*EXERCISE BRIEF*
From the first line of the records down to the one that holds "Click the TAKS % value 0,15", transcribe each line exactly and add nothing.

Collected data entries
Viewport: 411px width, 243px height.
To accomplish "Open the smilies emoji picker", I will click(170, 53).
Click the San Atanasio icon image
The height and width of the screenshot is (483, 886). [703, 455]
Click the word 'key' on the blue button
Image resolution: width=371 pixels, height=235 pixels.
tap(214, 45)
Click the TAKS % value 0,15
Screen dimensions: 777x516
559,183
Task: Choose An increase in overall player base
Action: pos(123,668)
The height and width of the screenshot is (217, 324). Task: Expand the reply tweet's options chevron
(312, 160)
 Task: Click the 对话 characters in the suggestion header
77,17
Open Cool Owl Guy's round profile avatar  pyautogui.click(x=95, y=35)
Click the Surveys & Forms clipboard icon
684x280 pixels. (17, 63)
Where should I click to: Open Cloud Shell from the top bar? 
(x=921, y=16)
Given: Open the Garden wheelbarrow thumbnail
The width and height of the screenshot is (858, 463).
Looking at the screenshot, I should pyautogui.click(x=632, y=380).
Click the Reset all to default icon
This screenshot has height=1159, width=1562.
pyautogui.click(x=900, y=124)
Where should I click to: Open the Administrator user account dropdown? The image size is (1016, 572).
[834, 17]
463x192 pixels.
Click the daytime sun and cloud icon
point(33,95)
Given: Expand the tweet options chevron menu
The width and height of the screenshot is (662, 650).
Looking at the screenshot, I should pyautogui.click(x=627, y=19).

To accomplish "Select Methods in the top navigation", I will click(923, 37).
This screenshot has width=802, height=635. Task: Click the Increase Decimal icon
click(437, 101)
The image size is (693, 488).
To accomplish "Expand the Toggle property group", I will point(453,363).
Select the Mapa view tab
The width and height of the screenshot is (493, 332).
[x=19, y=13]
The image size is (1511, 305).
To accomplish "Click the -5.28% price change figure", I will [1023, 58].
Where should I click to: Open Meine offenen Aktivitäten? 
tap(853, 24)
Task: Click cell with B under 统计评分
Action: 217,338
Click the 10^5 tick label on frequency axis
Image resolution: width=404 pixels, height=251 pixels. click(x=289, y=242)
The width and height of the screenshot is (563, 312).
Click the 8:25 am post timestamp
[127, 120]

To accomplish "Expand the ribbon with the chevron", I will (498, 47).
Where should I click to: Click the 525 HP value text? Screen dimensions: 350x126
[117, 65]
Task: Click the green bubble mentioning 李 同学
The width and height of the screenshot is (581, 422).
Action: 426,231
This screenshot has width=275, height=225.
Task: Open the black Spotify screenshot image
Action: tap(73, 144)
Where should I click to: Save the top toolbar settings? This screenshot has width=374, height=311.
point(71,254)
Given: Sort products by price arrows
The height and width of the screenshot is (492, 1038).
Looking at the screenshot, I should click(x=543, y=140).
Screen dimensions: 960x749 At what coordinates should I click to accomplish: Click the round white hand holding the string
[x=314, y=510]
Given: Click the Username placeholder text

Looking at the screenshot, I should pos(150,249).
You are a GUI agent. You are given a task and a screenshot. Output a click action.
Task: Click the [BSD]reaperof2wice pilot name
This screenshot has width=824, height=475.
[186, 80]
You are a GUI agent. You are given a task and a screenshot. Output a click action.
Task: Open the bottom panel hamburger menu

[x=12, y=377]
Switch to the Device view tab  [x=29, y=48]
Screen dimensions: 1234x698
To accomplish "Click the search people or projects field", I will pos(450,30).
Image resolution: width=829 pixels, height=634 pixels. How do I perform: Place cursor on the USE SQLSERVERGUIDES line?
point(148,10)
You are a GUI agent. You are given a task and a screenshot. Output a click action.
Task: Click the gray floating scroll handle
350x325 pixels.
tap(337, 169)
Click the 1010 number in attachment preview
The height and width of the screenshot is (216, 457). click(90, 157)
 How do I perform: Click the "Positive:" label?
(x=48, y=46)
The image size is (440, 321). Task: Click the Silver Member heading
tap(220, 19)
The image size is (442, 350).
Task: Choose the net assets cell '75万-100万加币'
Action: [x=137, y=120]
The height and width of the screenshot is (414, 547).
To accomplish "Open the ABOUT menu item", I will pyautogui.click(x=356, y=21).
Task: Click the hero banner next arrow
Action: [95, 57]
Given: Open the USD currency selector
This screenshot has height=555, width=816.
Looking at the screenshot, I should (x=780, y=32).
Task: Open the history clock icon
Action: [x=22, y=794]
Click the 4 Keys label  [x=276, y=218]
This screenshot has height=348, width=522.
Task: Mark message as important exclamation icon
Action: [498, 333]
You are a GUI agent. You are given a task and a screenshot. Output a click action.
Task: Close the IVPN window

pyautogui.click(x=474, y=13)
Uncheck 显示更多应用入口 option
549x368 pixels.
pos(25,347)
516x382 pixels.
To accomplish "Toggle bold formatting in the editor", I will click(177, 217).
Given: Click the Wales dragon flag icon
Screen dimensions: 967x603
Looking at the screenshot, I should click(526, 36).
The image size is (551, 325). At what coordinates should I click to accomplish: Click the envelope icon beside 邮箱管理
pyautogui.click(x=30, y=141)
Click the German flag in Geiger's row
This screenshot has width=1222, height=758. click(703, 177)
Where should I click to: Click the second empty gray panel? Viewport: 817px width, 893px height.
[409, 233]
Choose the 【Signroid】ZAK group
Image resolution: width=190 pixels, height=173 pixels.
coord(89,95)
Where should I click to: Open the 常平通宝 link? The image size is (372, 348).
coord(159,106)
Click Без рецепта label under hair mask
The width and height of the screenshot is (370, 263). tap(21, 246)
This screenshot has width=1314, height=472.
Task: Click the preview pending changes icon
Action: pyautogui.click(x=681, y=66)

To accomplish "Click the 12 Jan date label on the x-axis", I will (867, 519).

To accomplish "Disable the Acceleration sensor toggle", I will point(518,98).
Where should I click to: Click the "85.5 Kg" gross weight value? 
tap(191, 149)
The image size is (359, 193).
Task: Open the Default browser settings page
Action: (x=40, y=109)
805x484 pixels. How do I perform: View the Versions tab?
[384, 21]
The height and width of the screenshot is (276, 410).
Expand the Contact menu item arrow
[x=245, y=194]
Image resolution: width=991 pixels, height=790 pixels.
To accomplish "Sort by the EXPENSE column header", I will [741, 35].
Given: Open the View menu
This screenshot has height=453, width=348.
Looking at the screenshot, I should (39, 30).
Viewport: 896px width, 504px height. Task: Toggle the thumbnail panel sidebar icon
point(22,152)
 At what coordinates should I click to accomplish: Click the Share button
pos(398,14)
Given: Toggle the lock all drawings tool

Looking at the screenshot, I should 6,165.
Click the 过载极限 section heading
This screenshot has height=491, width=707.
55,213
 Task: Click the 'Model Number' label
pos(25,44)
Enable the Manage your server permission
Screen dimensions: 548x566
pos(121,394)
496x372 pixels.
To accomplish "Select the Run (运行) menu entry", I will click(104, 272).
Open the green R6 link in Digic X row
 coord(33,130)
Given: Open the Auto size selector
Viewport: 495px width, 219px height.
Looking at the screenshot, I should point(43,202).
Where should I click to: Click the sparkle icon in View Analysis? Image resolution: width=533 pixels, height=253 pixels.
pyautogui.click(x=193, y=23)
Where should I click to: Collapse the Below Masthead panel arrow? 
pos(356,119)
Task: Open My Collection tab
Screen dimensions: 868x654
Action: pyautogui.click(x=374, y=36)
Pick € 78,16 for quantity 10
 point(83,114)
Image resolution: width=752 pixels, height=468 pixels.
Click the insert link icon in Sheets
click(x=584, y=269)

*OUTPUT OF THE TASK*
Viewport: 411px width, 243px height.
To accomplish "Open the smilies emoji picker", I will click(170, 53).
Click the San Atanasio icon image
The height and width of the screenshot is (483, 886). [703, 455]
Click the word 'key' on the blue button
Image resolution: width=371 pixels, height=235 pixels.
tap(214, 45)
Click the TAKS % value 0,15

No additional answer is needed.